§ INPUT DATA:
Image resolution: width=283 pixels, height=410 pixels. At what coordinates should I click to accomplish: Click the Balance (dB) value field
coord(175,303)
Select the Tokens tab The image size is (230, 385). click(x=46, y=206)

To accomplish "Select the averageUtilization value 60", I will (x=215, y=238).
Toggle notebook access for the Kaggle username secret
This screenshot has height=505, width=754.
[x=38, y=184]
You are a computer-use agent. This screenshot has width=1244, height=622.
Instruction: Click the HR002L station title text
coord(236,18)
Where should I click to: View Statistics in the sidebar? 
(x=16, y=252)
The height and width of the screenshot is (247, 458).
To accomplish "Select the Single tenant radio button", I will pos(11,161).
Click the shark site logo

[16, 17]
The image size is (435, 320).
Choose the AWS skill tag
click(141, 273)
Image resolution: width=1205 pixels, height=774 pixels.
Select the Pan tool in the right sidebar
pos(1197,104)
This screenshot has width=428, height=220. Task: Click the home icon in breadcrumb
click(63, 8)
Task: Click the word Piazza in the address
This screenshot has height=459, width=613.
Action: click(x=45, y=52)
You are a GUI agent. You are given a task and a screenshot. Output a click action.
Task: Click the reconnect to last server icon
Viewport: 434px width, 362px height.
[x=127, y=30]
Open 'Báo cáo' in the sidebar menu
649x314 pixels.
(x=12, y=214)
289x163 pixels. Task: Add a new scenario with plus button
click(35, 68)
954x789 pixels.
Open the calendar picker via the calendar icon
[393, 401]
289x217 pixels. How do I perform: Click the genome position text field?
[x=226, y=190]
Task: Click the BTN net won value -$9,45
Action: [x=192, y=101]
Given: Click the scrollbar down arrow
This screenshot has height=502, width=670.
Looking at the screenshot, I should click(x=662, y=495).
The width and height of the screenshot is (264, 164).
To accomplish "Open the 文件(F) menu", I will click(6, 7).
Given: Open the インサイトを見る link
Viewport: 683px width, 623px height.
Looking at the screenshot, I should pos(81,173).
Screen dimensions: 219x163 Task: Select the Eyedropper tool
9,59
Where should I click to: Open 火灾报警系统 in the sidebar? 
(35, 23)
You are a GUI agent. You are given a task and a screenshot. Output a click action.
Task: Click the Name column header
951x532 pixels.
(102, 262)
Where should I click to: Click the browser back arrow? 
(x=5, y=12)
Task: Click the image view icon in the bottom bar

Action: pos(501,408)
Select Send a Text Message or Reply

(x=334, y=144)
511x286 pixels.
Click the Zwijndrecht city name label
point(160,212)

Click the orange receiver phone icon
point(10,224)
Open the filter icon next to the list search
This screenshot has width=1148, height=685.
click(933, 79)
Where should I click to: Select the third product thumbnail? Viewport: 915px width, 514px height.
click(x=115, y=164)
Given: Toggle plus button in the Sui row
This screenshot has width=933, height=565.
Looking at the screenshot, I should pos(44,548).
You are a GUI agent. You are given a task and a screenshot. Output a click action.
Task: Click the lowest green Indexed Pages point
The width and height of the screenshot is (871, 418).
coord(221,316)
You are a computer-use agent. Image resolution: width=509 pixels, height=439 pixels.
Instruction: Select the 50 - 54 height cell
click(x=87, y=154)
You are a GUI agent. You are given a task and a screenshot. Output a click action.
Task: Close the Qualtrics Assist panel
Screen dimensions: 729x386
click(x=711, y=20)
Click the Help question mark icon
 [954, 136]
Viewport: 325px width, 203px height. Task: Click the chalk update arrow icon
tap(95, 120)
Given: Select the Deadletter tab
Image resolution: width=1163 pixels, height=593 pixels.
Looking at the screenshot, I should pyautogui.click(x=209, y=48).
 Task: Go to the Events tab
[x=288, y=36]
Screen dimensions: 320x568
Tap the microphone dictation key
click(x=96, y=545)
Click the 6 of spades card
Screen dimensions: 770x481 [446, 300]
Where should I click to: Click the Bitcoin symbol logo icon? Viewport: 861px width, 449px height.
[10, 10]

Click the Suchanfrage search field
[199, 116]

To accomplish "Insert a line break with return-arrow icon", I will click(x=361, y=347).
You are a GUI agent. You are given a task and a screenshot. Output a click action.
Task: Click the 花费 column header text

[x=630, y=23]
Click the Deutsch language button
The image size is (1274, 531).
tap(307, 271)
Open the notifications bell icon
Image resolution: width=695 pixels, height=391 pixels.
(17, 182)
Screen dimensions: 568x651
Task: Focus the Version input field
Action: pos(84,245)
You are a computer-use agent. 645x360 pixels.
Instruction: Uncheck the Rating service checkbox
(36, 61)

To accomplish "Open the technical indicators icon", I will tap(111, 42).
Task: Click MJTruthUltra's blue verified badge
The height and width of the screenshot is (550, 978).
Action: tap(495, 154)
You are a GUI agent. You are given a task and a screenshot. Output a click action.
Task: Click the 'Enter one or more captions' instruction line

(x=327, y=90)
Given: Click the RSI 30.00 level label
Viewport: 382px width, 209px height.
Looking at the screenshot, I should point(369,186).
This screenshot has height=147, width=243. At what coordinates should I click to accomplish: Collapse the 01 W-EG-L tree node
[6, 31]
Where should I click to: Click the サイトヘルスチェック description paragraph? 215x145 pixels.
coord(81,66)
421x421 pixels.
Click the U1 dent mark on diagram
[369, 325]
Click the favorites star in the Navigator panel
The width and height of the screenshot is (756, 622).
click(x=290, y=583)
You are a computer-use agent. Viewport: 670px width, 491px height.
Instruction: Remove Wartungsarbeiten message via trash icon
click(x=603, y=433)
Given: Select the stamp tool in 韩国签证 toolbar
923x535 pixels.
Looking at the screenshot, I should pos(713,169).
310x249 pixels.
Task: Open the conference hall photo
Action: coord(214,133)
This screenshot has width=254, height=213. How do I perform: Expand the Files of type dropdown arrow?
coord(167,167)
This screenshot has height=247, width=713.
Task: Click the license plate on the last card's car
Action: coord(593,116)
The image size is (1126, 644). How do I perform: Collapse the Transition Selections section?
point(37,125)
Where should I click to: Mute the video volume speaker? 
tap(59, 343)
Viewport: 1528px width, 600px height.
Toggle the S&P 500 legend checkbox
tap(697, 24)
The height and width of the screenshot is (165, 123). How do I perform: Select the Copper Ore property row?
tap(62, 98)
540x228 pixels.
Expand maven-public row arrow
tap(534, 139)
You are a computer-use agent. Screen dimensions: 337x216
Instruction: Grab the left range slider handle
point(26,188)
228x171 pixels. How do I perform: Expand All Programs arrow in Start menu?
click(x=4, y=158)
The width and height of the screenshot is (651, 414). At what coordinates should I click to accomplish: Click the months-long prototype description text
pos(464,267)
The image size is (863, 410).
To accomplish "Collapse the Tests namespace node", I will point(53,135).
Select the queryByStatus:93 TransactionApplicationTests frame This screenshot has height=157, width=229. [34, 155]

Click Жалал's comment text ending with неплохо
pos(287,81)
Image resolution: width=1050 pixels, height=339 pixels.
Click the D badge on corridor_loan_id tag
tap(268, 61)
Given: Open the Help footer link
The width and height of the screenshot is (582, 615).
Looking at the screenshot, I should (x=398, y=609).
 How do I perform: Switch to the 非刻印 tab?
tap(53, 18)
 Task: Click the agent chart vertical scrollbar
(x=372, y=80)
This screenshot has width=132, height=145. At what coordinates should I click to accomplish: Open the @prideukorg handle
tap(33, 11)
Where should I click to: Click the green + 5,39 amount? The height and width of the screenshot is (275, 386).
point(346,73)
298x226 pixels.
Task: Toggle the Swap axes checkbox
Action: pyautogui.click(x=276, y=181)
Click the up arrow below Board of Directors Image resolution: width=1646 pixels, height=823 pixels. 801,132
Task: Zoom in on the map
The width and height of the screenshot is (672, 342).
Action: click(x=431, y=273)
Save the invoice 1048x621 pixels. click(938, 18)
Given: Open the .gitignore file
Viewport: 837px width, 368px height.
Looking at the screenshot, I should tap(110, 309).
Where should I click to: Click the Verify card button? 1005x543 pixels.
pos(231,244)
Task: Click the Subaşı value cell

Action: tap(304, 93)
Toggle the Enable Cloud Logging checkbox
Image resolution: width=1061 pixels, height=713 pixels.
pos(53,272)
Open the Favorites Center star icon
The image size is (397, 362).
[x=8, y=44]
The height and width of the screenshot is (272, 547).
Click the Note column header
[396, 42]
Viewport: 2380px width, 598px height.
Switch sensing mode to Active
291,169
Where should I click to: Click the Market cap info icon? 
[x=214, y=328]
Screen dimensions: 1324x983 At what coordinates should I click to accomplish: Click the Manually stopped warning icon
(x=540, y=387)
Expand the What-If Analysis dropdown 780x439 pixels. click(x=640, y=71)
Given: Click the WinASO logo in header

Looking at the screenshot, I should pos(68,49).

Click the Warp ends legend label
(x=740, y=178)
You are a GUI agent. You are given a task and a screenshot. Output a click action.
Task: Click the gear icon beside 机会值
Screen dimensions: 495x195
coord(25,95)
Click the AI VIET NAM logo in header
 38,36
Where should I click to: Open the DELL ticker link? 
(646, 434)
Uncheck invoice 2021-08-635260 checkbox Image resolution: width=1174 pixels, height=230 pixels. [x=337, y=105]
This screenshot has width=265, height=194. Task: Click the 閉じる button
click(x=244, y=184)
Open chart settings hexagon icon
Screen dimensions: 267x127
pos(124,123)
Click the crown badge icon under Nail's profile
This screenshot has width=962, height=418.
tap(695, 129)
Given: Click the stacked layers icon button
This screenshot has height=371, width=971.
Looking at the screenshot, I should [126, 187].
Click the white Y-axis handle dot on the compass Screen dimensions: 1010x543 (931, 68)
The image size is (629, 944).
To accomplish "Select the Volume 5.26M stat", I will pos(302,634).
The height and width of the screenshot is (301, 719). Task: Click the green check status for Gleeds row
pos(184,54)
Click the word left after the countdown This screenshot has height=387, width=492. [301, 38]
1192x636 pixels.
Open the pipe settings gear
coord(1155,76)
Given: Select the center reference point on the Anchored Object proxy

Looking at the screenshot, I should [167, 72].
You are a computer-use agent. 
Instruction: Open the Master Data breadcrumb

§ REQUIRED WORK:
Look in the material above for the line with "Task: Click the gear icon beside 机会值" and the line with "Uncheck invoice 2021-08-635260", and transcribe exactly those lines and all lines between them, nothing more.

§ YOUR RESPONSE:
Task: Click the gear icon beside 机会值
Screen dimensions: 495x195
coord(25,95)
Click the AI VIET NAM logo in header
 38,36
Where should I click to: Open the DELL ticker link? 
(646, 434)
Uncheck invoice 2021-08-635260 checkbox Image resolution: width=1174 pixels, height=230 pixels. [x=337, y=105]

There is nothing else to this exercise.